Диккенс начинает как юморист, но у него нет иронического отношения к действительности, к своим героям и точно так же к своим литературным образцам. Отсутствие иронического отношения к изображаемой действительности заставляет его восхищаться или негодовать, чем и определяются крайности его сентиментализма, а отсутствие иронического отношения к литературным образцам делает его мелодраматичным, и он не может понять, что форма пародии была бы лучшей формой преодоления этих образцов, хотя тот же Филдинг своим «Эндрусом» (пародией на «Памелу» Ричардсона) мог подсказать Диккенсу целесообразность такого приема.

Для Диккенса реальное восприятие исторически определенных, объективных социальных отношений было так же чуждо, как и мистическое их восприятие. Для Диккенса реальны только пространство и материя в их внешней данности и в подробностях; а его наблюдательность — наблюдательность натуралиста, а не историка. Но воспринимая внешнюю данность как реальную данность, он уже самый облик человека из реального превращает в фантастический, — люди у него, несмотря на всю реальность заполняемого ими пространства, вытягиваются в длину, сокращаются, сжимаются, пухнут, искажаются. С другой стороны, вещи для него — воплощения пользующихся ими людей. Его фантазия идет от натурально воспринятых вещей к фантастическим людям. Зацепившись за один вещный признак, он вытягивает из себя нить, как паук, и прядет из нее ткань, следуя указанным выше образцам и в то же время обнаруживая оригинальную индивидуальность (ср. ниже, ч. 26). Было бы интересно показать, как его приемы — конструктивные и стилистические, — элементарные и прозрачные в «Очерках Боза» и в «Пиквике», достигают сложности и запутанности его поздних произведений, сохраняя, однако, закономерность внутренних форм, найденных им уже для первых литературных опытов.

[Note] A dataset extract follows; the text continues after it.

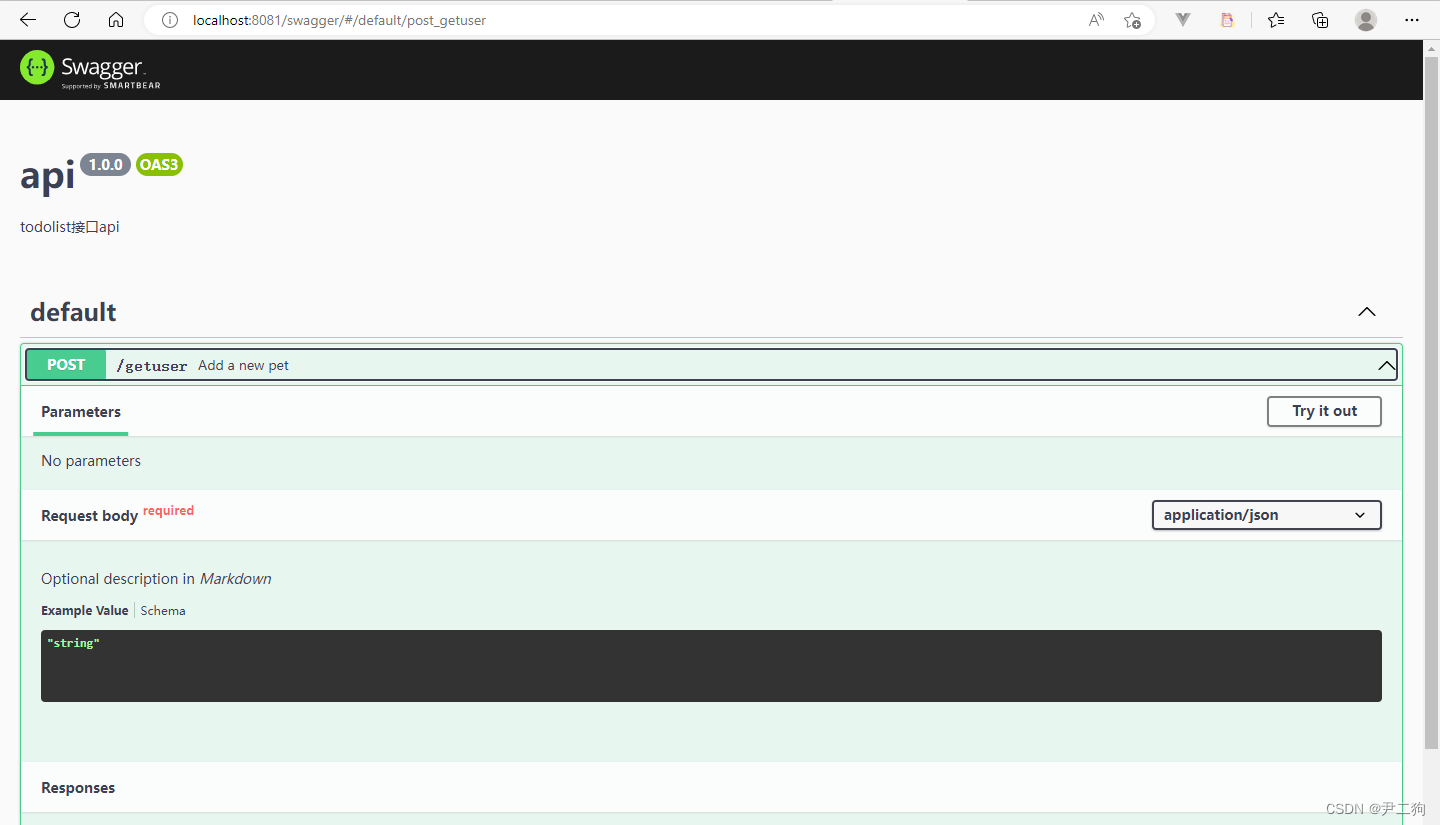Open the browser favorites list icon
This screenshot has width=1440, height=825.
(x=1275, y=19)
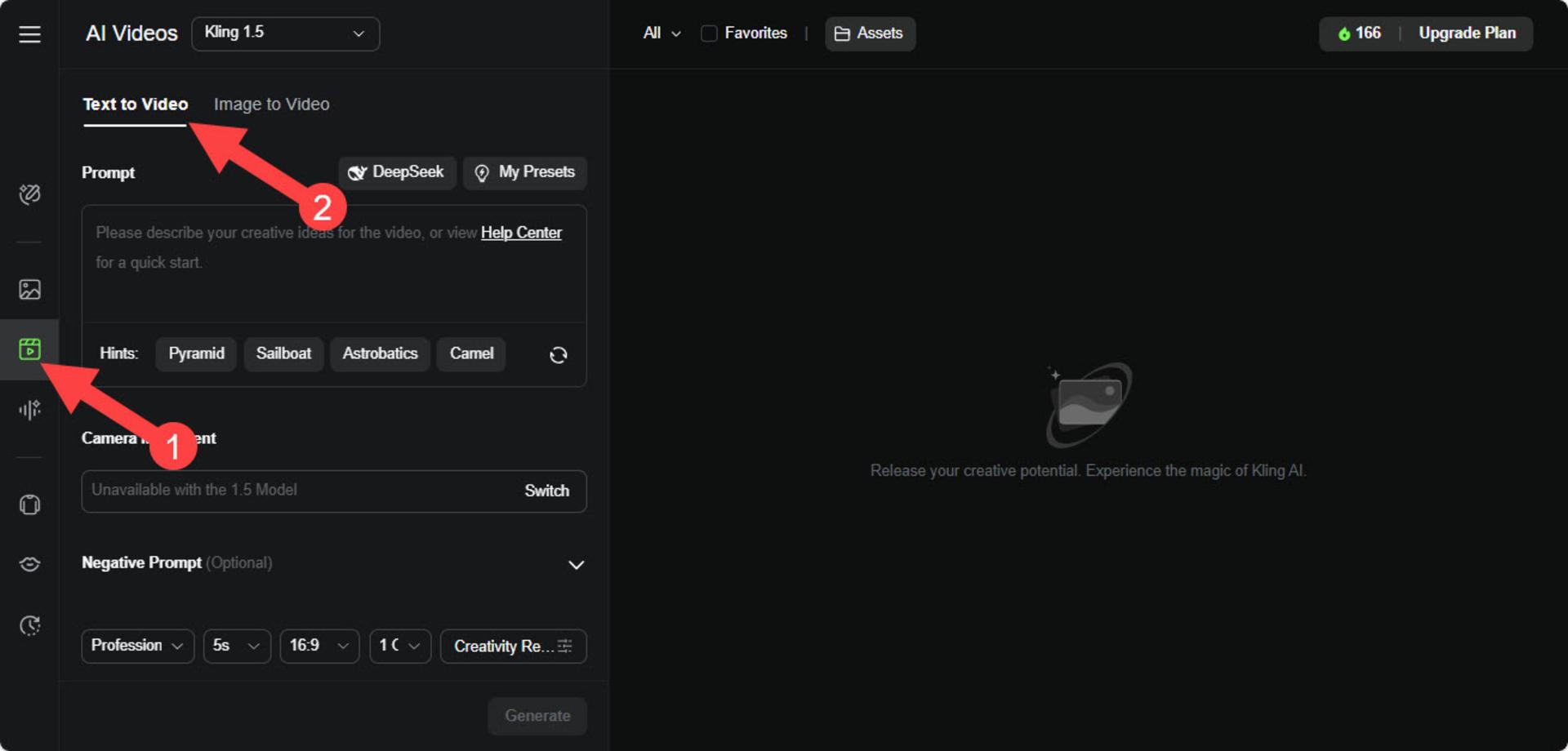Tick the Favorites checkbox

[709, 33]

Обладая тонким чувством внешней, пространственной реальности и не понимая реальности исторического времени (ср. ниже, ч. 28), Диккенс фантазирует в сфере человеческой жизни. Как сказано, он старается быть здесь правдоподобным. Это ему удается, и за это он причислен к писателям-реалистам. Но можно ли признать «правдоподобие» изображения достаточным признаком реализма? Там, где Диккенс действительно реалистичен, — в изображении деталей места и быта, — он не правдоподобен, а точен. Там, где он реальности не ощущает, — в изображении социально-исторической действительности, — он анахроничен. Он «правдоподобен» в изображении психологии своих героев. Но психология — самая ненадежная здесь опора, ибо как раз сфера психологически неправдоподобного ограничена до минимума: самая неправдоподобная психологическая ситуация — правдоподобна! И если Диккенс так силен в этой сфере, если он прославился силой своего психологического реализма и стал учителем даже для таких реалистов, как Толстой, и если он этой же своей силой завоевал мировую читательскую аудиторию, не только своего, но и последующих поколений, то в этом его реализме должны быть специфические особенности, которых до него литература не знала.

Сравнивая в этом отношении Диккенса с его предшественниками, кажется, можно уловить, в чем состоят его особенности. У таких писателей XVIII века, как Филдинг или Смоллетт, а тем более Ричардсон и другие, действующие лица изображаются как характеры индивидуально-психологического порядка; эти лица выступают как своего рода олицетворения человеческих страстей: храбрости, жадности, расточительности, преданности и т. д. Такое психологическое мотивирование поведения человека находило себе полную параллель в так называемом прагматическом объяснении истории, которое культивировалось в XVIII веке и которое опиралось на психологические теории того времени, или, как называлось это тогда, на «учение о морали» (ср. в особенности учение Юма о страстях и о морали). В результате «характеры» какого-нибудь капитана, сержанта, эсквайра, пастора, лакея оказывались неразличимыми; литература ставила себе целью показать, что характер слуги или вообще лица «низшего» происхождения не отличается от характера лица высокопоставленного. Правда, иногда при развязке романа раскрывалась тайна «благородного» происхождения благородного слуги, но и это только подчеркивало индивидуально-устойчивую природу психологического характера. Отсюда — психологическая бесцветность, условность и отвлеченность персонажей этой литературы. Даже исторические романы В. Скотта не вполне преодолевают такой литературный прагматизм, хотя он и смягчен изображением исторической обстановки, заставляющей читателя домысливать то, чего не дает автор.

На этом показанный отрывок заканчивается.